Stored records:
^^^^^^^^^^^^^^^^

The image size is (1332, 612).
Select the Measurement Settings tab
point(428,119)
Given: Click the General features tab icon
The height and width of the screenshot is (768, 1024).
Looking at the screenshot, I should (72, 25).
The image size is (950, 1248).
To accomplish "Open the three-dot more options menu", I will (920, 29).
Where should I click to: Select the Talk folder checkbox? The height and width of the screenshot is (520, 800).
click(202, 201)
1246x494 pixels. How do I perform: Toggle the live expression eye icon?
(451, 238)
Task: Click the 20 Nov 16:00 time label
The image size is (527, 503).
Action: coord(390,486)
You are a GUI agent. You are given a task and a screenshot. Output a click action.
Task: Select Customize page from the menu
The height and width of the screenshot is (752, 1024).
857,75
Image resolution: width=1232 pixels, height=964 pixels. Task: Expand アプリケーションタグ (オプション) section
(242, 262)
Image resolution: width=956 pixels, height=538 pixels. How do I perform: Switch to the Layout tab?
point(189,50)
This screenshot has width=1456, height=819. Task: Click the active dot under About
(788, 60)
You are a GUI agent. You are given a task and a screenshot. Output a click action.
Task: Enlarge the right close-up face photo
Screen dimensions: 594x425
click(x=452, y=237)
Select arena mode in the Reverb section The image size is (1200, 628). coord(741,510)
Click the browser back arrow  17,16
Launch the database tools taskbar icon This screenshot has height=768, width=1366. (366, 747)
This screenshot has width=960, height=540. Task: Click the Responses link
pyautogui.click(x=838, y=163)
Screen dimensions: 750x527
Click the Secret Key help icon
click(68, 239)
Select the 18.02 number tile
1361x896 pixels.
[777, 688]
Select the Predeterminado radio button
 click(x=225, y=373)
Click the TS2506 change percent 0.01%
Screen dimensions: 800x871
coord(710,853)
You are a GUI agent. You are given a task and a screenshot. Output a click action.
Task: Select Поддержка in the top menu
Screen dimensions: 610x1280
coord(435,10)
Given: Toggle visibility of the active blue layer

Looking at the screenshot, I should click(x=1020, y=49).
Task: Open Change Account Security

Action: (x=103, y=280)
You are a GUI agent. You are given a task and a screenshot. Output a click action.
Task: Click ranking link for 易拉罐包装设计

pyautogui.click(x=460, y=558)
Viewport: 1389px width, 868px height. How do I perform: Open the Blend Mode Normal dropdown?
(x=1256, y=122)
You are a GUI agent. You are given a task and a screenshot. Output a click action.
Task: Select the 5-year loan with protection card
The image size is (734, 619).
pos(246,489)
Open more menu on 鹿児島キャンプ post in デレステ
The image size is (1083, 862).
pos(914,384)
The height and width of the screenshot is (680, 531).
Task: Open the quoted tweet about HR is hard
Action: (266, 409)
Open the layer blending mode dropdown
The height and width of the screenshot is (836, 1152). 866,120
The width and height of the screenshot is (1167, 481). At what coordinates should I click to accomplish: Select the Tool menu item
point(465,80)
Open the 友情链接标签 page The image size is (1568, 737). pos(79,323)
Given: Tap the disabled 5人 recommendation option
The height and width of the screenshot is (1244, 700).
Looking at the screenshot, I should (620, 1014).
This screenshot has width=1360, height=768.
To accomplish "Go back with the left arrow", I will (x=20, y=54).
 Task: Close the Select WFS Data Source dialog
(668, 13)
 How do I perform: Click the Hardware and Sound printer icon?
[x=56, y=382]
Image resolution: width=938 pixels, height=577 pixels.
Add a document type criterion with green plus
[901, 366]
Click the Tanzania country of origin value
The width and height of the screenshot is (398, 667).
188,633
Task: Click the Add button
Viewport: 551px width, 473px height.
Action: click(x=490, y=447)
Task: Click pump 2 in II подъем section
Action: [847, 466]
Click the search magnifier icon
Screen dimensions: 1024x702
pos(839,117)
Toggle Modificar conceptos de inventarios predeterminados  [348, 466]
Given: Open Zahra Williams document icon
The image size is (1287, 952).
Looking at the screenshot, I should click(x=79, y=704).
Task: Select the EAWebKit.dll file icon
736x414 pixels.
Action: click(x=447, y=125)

^^^^^^^^^^^^^^^^

Above are the records; repeat exactly the lines from the one holding "Click the Secret Key help icon" down to the one holding "Task: Select Поддержка in the top menu", end lines included.

**Solution for this exercise:**
Click the Secret Key help icon
click(68, 239)
Select the 18.02 number tile
1361x896 pixels.
[777, 688]
Select the Predeterminado radio button
 click(x=225, y=373)
Click the TS2506 change percent 0.01%
Screen dimensions: 800x871
coord(710,853)
You are a GUI agent. You are given a task and a screenshot. Output a click action.
Task: Select Поддержка in the top menu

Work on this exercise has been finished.